Doch die eigentlichen Ursachen sind globaler Art: Weltweit wird immer mehr Fleisch gegessen. In der Massentierhaltung – eine Antwort auf den Fleischhunger – werden große Mengen an eiweißhaltigem Futter benötigt. Als Futtermittel ist Gen-Soja in der EU erlaubt, es darf nur nicht direkt als menschliches Nahrungsmittel verkauft werden. Deutschland ist der größte Milcherzeuger in der EU, auch dafür muss Kraftfutter importiert werden. Dabei ist Soja für Wiederkäuer wie Kühe sogar eine eher ungeeignete Nahrung.

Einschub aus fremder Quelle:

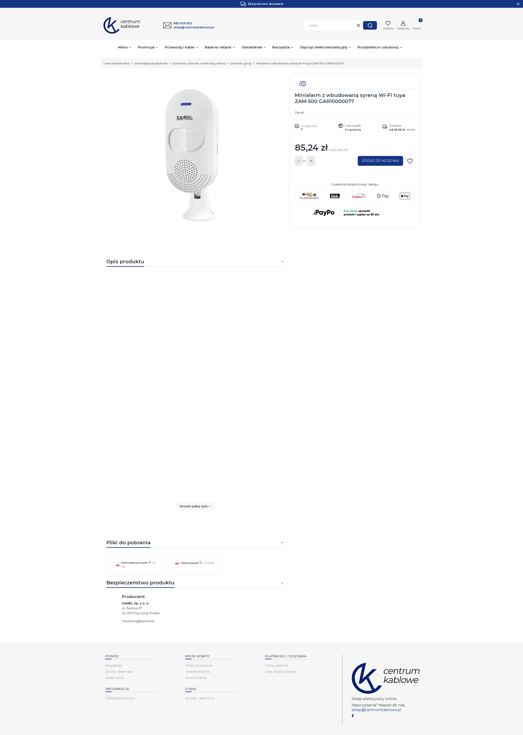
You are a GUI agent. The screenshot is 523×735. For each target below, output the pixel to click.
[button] (370, 25)
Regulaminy (114, 665)
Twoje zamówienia (198, 665)
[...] (191, 155)
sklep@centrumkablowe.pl (376, 710)
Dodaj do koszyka (380, 161)
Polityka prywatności (120, 698)
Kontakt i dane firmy (200, 698)
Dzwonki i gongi (240, 63)
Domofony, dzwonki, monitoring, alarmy (198, 63)
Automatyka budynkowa (151, 63)
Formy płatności (276, 665)
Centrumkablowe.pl (116, 63)
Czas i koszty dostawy (280, 671)
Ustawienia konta (197, 671)
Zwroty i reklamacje (119, 671)
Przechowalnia (195, 678)
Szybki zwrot (114, 678)
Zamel (299, 112)
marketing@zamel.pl (138, 621)
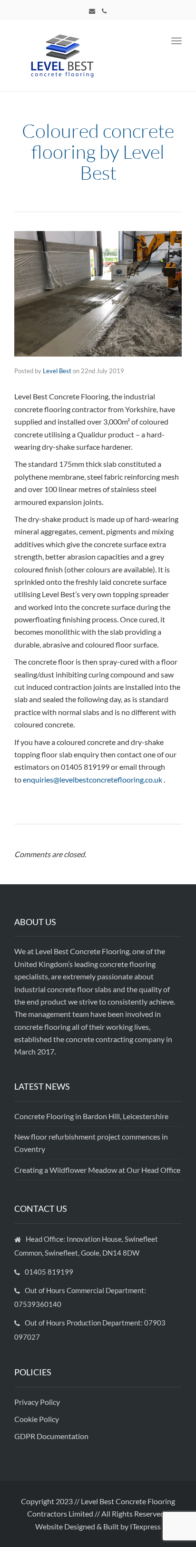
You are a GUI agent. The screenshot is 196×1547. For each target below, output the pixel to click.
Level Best (57, 371)
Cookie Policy (37, 1418)
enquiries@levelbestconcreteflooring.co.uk (92, 779)
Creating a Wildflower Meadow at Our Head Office (97, 1169)
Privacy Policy (37, 1401)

Argentinien ist der weltweit größte Exporteur verarbeiteter Soja-Produkte, wie Schrot und Öl. Die hohe Nachfrage lässt die Preise entsprechend steigen. Der Aufwand für Bauern ist vergleichsweise gering: Der Anbau erfolgt in Monokulturen mit großen Maschinen, fast ohne Einsatz von Arbeitskraft. Pro 1 000 Hektar werden nur zwei Arbeiter benötigt. Daher wird der Sojaanbau häufig auch „Landwirtschaft ohne Landwirte“ genannt.

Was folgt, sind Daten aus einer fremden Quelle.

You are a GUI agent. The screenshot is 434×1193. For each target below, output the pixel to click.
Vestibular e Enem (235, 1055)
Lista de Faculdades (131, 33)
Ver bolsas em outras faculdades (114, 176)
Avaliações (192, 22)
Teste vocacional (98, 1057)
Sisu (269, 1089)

Nicht nur die Bauern, auch der Staat profitiert vom Soja-Boom. Die Wunderpflanze füllt die klammen Staatskassen. Nur dank der Soja-Exportsteuern von 35 % konnten die linken Regierungen der letzten Jahre ihre Sozialprogramme zu Gunsten der zahlreichen Armen im Land finanzieren.

Ein Dilemma für die evangelische Kirche

Im Jahr 1996 erlaubte Argentinien als erstes Land Südamerikas den Anbau von genverändertem Saatgut, was die Erträge deutlich steigerte. Der Nachteil: Die Pflanzen benötigen große Mengen von Unkrautvernichtern. Diese enthalten Glyphosat, das im Verdacht steht, Krebs zu erzeugen.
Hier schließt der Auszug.